The contest triumph builds on her TikTok videos (@heycurlytop), in which she uses trending dances and trending songs to communicate her science. Those videos have made her “mildly famous,” she said, garnering her a following of more than 40,000 people on the app.
Masson-Forsythe’s thesis research centers around the nucleocapsid protein of SARS-CoV-2, the coronavirus responsible for 300,000 deaths in the United States as of the December completion of her 300-second dance video for the contest. The length of the video was intentional, and the U.S. death toll now exceeds 513,000.
“I was a dancer in high school and have always sort of been following dance and dance-related things,” she said. “Once I started my Ph.D., I knew I’d do the contest but wanted to wait till I was further along in my program. This year seemed like the right time.”
“I think the arts in general are really, really valuable on their own but also to communicate science, and as someone who really loves dance, I think it’s one of the best ways to communicate"
The contest format is simple: Entrants make a dance video interpreting their doctoral research, post it to YouTube and send the link to Science, the flagship journal of the American Association for the Advancement of Science, for judging in one of five categories (physics, chemistry, biology and social sciences are the others).
But producing a winning entry such as Masson-Forsythe’s is complex and time consuming.
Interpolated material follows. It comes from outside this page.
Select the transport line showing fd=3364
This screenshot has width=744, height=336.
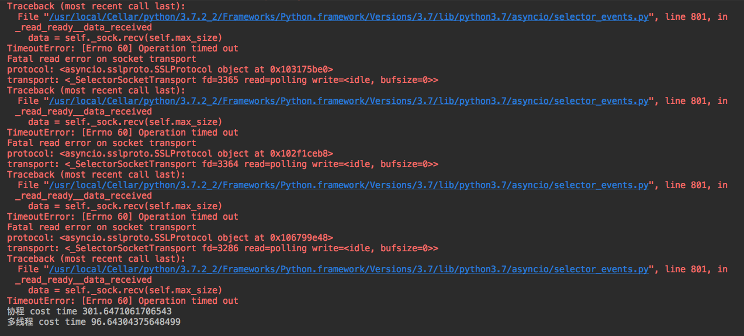pos(223,164)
Over several weeks, Masson-Forsythe and her wife and videographer, Margaux Masson-Forsythe, visited different locations for shooting – the beach at Waldport, OSU’s Linus Pauling Science Center, the forest near Marys Peak, and downtown Corvallis – and then spent several more weeks editing.
“From the start I knew I wanted to do multiple styles of dance,” said Masson-Forsythe, who expects to graduate in fall 2021. “And I wanted to structure the video in sections like we would a scientific paper.”
However, unlike a typical scientific paper, she wanted her communication to be easily digestible.
“Scientific articles are so inaccessible to the public, they have so much jargon, and you have to know so much just to comprehend them,” she said. “I think the arts in general are really, really valuable on their own but also to communicate science, and as someone who really loves dance, I think it’s one of the best ways to communicate – it gives variability when you can use your whole body and expressions and costumes, etc.”